___ Entries shown ___
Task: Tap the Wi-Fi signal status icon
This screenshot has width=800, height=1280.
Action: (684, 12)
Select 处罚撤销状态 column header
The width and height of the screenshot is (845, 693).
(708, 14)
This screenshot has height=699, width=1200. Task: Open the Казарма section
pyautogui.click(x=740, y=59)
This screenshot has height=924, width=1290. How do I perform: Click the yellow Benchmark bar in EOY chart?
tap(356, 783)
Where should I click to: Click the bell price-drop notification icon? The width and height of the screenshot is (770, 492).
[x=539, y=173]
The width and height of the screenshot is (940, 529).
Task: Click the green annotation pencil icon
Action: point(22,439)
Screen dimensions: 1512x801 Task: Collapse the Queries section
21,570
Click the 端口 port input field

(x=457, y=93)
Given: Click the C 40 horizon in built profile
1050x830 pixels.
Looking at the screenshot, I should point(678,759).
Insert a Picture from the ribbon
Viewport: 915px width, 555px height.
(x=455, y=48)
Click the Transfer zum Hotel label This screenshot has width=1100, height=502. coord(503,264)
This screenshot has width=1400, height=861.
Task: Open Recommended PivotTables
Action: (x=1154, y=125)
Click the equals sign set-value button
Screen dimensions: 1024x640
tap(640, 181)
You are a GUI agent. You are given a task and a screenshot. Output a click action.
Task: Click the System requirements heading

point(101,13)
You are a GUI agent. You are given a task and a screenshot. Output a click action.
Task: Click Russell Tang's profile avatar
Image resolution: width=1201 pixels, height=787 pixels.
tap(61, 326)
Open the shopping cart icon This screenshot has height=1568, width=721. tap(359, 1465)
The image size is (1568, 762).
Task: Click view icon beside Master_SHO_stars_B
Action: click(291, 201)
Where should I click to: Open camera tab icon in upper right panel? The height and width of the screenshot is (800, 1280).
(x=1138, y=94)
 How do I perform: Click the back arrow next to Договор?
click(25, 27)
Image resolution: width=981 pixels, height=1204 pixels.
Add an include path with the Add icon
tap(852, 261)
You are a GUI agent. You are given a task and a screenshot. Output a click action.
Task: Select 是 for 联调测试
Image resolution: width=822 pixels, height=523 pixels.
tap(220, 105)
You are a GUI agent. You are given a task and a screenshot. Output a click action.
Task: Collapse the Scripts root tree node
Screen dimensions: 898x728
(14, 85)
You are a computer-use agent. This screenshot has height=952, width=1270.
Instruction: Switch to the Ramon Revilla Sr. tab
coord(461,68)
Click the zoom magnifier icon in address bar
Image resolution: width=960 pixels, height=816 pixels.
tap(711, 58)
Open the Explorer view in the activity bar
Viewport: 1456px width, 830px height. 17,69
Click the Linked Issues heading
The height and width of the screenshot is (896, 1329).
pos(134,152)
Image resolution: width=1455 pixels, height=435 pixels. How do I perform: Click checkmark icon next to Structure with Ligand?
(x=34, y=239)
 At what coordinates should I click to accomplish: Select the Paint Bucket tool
___
Write out the lines above again, substituting "magnifying glass" for "magnifier" and leaving everything else unchanged.

### Final result
Task: Tap the Wi-Fi signal status icon
This screenshot has width=800, height=1280.
Action: (684, 12)
Select 处罚撤销状态 column header
The width and height of the screenshot is (845, 693).
(708, 14)
This screenshot has height=699, width=1200. Task: Open the Казарма section
pyautogui.click(x=740, y=59)
This screenshot has height=924, width=1290. How do I perform: Click the yellow Benchmark bar in EOY chart?
tap(356, 783)
Where should I click to: Click the bell price-drop notification icon? The width and height of the screenshot is (770, 492).
[x=539, y=173]
The width and height of the screenshot is (940, 529).
Task: Click the green annotation pencil icon
Action: point(22,439)
Screen dimensions: 1512x801 Task: Collapse the Queries section
21,570
Click the 端口 port input field

(x=457, y=93)
Given: Click the C 40 horizon in built profile
1050x830 pixels.
Looking at the screenshot, I should point(678,759).
Insert a Picture from the ribbon
Viewport: 915px width, 555px height.
(x=455, y=48)
Click the Transfer zum Hotel label This screenshot has width=1100, height=502. coord(503,264)
This screenshot has width=1400, height=861.
Task: Open Recommended PivotTables
Action: (x=1154, y=125)
Click the equals sign set-value button
Screen dimensions: 1024x640
tap(640, 181)
You are a GUI agent. You are given a task and a screenshot. Output a click action.
Task: Click the System requirements heading

point(101,13)
You are a GUI agent. You are given a task and a screenshot. Output a click action.
Task: Click Russell Tang's profile avatar
Image resolution: width=1201 pixels, height=787 pixels.
tap(61, 326)
Open the shopping cart icon This screenshot has height=1568, width=721. tap(359, 1465)
The image size is (1568, 762).
Task: Click view icon beside Master_SHO_stars_B
Action: click(291, 201)
Where should I click to: Open camera tab icon in upper right panel? The height and width of the screenshot is (800, 1280).
(x=1138, y=94)
 How do I perform: Click the back arrow next to Договор?
click(25, 27)
Image resolution: width=981 pixels, height=1204 pixels.
Add an include path with the Add icon
tap(852, 261)
You are a GUI agent. You are given a task and a screenshot. Output a click action.
Task: Select 是 for 联调测试
Image resolution: width=822 pixels, height=523 pixels.
tap(220, 105)
You are a GUI agent. You are given a task and a screenshot. Output a click action.
Task: Collapse the Scripts root tree node
Screen dimensions: 898x728
(14, 85)
You are a computer-use agent. This screenshot has height=952, width=1270.
Instruction: Switch to the Ramon Revilla Sr. tab
coord(461,68)
Click the zoom magnifying glass icon in address bar
Image resolution: width=960 pixels, height=816 pixels.
tap(711, 58)
Open the Explorer view in the activity bar
Viewport: 1456px width, 830px height. 17,69
Click the Linked Issues heading
The height and width of the screenshot is (896, 1329).
pos(134,152)
Image resolution: width=1455 pixels, height=435 pixels. How do I perform: Click checkmark icon next to Structure with Ligand?
(x=34, y=239)
 At what coordinates should I click to accomplish: Select the Paint Bucket tool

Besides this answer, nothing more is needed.